[WHAT NEEDS TO BE DONE]
Lines in the entries below where the word "will" shows up should each be copied.
BEGIN
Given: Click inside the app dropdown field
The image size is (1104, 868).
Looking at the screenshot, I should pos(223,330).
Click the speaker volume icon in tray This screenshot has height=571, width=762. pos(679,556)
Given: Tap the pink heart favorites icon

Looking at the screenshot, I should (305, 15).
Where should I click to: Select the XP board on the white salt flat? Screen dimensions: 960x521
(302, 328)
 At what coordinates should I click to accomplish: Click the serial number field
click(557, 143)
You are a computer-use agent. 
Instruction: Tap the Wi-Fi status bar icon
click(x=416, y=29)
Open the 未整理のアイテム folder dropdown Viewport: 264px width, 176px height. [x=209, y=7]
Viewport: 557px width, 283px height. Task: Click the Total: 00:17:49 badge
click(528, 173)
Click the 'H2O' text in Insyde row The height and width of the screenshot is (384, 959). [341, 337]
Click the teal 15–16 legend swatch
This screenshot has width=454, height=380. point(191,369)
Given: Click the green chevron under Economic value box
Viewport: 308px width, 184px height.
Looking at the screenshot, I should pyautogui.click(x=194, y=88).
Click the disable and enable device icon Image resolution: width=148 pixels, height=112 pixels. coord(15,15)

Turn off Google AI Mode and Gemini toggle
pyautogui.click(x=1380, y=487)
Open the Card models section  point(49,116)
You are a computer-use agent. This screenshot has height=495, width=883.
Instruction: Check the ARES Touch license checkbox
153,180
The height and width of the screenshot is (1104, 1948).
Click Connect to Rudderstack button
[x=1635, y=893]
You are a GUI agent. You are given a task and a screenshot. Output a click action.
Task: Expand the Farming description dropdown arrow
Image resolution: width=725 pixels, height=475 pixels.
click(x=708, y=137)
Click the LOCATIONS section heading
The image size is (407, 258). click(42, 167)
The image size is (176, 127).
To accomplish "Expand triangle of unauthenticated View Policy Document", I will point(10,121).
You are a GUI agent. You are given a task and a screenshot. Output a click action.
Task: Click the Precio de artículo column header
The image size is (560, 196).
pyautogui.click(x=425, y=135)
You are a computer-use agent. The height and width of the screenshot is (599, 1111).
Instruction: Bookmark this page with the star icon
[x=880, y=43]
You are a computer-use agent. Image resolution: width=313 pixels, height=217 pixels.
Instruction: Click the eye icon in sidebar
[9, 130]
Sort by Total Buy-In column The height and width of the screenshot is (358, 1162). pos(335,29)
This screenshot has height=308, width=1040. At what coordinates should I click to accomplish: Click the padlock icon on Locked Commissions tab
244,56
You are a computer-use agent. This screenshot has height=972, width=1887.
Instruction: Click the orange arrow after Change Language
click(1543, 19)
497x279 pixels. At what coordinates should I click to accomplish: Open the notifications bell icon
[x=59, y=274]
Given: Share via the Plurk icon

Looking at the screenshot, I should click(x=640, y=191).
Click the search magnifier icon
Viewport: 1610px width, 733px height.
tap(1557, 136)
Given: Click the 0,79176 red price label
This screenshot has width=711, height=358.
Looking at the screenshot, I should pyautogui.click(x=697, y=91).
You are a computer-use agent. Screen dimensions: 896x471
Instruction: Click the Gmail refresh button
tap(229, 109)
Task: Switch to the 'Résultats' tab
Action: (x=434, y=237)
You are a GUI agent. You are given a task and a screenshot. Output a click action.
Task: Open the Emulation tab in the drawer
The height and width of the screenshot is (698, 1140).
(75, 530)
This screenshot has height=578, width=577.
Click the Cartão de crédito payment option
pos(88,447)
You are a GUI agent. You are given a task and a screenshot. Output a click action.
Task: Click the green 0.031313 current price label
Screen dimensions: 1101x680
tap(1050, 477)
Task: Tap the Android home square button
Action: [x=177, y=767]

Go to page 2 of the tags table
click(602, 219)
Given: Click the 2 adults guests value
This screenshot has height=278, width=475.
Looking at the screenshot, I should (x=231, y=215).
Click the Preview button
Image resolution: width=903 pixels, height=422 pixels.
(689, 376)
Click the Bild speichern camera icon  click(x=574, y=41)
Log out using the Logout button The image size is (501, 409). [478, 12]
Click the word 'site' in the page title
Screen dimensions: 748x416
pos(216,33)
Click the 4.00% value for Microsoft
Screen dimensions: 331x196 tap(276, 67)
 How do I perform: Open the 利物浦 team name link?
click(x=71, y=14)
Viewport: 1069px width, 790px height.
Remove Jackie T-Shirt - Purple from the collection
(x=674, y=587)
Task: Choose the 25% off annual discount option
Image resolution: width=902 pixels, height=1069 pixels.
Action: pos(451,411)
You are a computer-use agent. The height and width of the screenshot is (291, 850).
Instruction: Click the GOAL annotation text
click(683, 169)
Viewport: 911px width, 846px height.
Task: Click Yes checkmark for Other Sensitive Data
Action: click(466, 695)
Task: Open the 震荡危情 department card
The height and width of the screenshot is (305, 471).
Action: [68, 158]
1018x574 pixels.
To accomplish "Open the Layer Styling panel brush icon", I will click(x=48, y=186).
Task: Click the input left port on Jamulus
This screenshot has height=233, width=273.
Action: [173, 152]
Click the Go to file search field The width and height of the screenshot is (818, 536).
END
[RESPONSE TO THE TASK]
To accomplish "Expand triangle of unauthenticated View Policy Document", I will point(10,121).
To accomplish "Open the Layer Styling panel brush icon", I will click(x=48, y=186).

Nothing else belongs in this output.